ALAMEDA — The most exciting and the most dangerous play in football, the kickoff, is disappearing.
It used to be the kicker kicked off from his 30-yard line, 10 kickoff coverage players lined up way behind the kicker and took big running starts, the kick returner caught the ball and ran behind a two- or three-man wedge — huge bull-dozing players holding hands and moving forward like a Panzer tank sweep — and everyone collided full-speed at the 20 or 25 yard line.
Two years ago, the NFL banned the wedge, restricted the run-up of coverage players and moved the spot of the kick forward from the 30- to the 35-yard line, sensible changes to make kickoffs safer.
Today, this is what kickoffs look like most of the time: Special teams jog onto the field. The kicker blasts the ball way out of the end zone. The returner turns his head and watches the ball fly past. Special teams jog off the field.
On rare occasions, the kicker fails to kick the ball beyond the end zone and the returner catches the ball and runs with it, but there always seems to be a penalty for holding or an illegal block in the back. Without the wedge, kickoffs no longer are about power. They're about speed, and the field is wide open. It's hard to keep a return game clean when the field is wide open because someone tends to get out of position and that leads to penalties, and penalties make the play frustrating.
Even when the kick returner catches the ball, his best decision usually is to take a knee in the end zone so his team's offense can start at its 20.
Kickoffs have become mostly a meaningless and boring ritual. Some people in the NFL want to get rid of the kickoff entirely and replace it with a punt, a less-dangerous play. Tampa Bay Buccaneers coach Greg Schiano likes this idea. He's said in the past he would replace kickoffs with punts and replace onside kicks with a fourth-and-15 from the "kicking" team's 30-yard line.
Raiders coach Dennis Allen disagrees.
"I'd hate to see that play being taken out of the game," Allen said. "It's an exciting part of the game.

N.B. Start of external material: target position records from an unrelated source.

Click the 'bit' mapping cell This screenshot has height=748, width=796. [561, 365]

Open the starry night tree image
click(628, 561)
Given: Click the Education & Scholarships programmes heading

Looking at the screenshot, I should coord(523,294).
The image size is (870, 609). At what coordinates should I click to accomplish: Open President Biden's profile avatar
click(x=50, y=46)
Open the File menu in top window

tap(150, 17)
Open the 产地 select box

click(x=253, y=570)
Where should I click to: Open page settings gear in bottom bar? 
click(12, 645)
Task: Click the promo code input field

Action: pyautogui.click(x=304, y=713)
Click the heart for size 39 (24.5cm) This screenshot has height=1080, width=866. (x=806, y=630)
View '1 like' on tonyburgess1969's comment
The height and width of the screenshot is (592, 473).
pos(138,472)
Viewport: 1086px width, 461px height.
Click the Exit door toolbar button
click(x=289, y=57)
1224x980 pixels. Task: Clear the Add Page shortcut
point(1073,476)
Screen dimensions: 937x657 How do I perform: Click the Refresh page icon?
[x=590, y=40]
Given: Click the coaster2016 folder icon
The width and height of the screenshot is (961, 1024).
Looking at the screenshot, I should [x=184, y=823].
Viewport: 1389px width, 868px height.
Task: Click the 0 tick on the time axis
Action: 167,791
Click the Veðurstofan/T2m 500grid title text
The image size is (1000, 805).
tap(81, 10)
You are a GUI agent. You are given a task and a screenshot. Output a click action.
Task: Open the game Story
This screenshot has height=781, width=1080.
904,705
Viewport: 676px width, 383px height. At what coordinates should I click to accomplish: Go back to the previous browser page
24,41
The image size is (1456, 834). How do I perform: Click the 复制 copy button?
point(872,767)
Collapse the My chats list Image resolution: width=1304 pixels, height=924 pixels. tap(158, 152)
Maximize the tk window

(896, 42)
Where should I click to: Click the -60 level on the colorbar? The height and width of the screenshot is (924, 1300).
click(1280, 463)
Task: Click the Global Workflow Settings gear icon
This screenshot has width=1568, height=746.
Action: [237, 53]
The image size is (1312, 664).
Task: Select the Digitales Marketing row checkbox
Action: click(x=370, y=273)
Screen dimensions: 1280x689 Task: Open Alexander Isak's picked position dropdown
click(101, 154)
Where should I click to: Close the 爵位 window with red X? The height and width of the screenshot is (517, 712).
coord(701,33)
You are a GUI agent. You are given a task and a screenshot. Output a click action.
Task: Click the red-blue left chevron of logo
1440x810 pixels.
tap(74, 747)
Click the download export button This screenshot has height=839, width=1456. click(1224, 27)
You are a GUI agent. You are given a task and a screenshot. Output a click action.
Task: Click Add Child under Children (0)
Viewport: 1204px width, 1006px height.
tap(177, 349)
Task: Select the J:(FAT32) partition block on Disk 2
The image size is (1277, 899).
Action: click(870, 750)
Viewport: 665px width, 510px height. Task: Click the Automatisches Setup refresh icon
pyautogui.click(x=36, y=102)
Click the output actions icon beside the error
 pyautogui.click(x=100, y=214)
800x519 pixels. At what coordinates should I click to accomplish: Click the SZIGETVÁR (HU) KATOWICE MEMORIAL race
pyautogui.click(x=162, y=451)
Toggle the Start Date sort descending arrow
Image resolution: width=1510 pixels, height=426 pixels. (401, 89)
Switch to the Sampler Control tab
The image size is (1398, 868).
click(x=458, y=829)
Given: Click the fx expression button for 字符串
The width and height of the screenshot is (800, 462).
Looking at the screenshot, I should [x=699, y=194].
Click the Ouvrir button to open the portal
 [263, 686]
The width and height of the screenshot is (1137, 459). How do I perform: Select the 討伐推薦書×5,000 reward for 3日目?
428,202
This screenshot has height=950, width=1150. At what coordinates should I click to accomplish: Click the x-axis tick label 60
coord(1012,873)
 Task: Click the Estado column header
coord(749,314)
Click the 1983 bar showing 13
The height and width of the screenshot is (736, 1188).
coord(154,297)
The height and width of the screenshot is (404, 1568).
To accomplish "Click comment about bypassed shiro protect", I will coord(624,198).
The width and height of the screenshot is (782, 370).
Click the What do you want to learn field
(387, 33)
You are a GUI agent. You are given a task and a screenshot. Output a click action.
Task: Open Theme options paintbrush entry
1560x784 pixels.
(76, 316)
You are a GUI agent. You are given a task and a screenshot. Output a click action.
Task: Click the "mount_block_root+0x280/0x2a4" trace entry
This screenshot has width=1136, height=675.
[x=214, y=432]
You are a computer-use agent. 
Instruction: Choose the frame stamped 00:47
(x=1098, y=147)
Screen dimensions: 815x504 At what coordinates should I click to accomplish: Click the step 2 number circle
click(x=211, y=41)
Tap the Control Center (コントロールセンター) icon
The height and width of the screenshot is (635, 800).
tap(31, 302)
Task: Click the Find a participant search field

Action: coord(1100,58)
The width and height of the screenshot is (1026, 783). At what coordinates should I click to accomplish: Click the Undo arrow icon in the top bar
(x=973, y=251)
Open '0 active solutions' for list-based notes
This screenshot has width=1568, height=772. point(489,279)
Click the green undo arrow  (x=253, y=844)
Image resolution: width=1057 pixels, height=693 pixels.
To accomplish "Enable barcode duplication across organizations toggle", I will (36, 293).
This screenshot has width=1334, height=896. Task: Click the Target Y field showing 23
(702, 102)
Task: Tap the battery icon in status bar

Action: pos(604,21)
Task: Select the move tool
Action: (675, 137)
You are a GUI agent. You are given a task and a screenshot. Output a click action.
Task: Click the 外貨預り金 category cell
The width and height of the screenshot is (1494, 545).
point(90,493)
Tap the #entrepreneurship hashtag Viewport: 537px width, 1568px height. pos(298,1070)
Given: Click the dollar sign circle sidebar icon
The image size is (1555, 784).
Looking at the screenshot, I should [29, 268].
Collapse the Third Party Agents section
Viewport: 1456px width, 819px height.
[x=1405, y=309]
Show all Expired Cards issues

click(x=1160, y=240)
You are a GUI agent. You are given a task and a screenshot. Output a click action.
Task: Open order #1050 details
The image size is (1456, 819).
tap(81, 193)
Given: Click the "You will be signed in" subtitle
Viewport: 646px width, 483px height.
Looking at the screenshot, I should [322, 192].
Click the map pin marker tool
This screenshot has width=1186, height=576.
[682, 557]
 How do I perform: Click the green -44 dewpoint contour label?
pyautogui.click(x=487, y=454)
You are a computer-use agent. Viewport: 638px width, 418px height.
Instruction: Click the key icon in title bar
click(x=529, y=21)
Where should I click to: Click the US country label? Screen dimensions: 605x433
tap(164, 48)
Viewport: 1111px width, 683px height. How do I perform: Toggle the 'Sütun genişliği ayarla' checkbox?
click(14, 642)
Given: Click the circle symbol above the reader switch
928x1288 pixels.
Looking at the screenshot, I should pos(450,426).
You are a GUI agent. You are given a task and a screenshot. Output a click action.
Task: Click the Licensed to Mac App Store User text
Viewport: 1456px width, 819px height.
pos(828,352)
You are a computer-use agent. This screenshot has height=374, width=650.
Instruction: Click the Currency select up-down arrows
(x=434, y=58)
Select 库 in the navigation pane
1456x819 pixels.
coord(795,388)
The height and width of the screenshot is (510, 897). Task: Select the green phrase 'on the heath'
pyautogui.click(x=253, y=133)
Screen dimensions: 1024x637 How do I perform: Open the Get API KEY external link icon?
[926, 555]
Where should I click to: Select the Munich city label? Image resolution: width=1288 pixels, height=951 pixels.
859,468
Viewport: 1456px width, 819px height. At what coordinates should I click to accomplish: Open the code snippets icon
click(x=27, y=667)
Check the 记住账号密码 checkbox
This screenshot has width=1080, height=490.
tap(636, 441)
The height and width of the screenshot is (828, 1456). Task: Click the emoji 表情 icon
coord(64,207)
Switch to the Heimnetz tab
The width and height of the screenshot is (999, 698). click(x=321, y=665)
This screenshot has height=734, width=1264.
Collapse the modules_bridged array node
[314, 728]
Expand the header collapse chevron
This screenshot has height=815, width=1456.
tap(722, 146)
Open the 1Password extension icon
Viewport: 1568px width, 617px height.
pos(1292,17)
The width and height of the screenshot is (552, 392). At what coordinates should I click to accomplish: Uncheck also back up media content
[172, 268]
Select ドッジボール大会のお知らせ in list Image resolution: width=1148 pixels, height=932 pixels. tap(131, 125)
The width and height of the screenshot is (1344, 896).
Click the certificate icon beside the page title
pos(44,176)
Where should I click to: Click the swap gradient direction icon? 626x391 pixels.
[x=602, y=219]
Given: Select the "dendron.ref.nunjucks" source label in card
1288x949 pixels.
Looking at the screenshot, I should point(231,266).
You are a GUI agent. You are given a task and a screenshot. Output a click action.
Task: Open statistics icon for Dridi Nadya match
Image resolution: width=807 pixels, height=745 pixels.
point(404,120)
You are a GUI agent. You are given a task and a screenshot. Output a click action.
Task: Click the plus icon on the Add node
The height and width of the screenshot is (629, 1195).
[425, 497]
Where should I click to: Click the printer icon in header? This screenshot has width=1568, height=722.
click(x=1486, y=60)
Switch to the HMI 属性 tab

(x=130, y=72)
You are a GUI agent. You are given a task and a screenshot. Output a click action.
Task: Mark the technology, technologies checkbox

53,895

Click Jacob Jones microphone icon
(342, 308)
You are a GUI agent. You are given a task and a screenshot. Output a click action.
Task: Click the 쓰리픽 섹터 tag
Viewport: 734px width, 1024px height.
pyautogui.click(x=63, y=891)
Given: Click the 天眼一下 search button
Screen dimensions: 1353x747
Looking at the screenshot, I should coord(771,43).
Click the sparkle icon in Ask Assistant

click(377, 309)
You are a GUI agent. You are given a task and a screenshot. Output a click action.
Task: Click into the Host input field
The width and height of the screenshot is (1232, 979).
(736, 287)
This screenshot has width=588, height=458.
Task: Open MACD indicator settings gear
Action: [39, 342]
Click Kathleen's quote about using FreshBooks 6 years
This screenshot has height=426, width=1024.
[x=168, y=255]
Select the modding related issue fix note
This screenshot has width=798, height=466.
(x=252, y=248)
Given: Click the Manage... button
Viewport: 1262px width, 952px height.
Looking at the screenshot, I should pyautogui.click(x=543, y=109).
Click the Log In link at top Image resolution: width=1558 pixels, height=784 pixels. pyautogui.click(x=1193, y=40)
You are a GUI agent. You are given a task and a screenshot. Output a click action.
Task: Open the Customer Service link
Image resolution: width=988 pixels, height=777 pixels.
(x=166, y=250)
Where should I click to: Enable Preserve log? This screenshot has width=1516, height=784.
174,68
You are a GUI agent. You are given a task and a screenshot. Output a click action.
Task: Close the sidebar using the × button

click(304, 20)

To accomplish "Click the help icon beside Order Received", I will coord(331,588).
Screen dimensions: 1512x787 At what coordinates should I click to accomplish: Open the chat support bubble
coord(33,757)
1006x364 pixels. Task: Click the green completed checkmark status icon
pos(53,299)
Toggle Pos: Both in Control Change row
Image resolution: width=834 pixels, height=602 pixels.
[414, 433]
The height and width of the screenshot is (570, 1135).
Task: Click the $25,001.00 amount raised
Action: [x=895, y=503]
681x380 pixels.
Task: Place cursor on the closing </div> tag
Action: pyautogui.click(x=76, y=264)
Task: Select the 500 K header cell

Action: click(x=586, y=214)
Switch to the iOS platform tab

I think the league has done a good job of changing some of the rules on the kickoff to eliminate some of the violent collisions and some of the injuries."
"Some" being the operative word Allen used. There is nothing the NFL can do to make kickoffs or football in general completely safe.
"Injury is inherent to the sport," said Fred vonAppen, the 49ers' special teams coach from 1983 through 1986. "It's a collision sport. On kickoffs, there will be some hits that are unfavorable to the human body. It's almost unavoidable to keep your head out of contact. You run and hit with your shoulder but there will be incidental contact with your head."
True, kickoffs are controversial. Do they enrich football?
Kickoffs give football structure and differentiate it from all other team sports. Football games start with a kickoff and a full-speed collision. No other team sport starts that violently and that's fitting, because no other team sport is as violent as football. The collision is one of the best parts of the kickoff.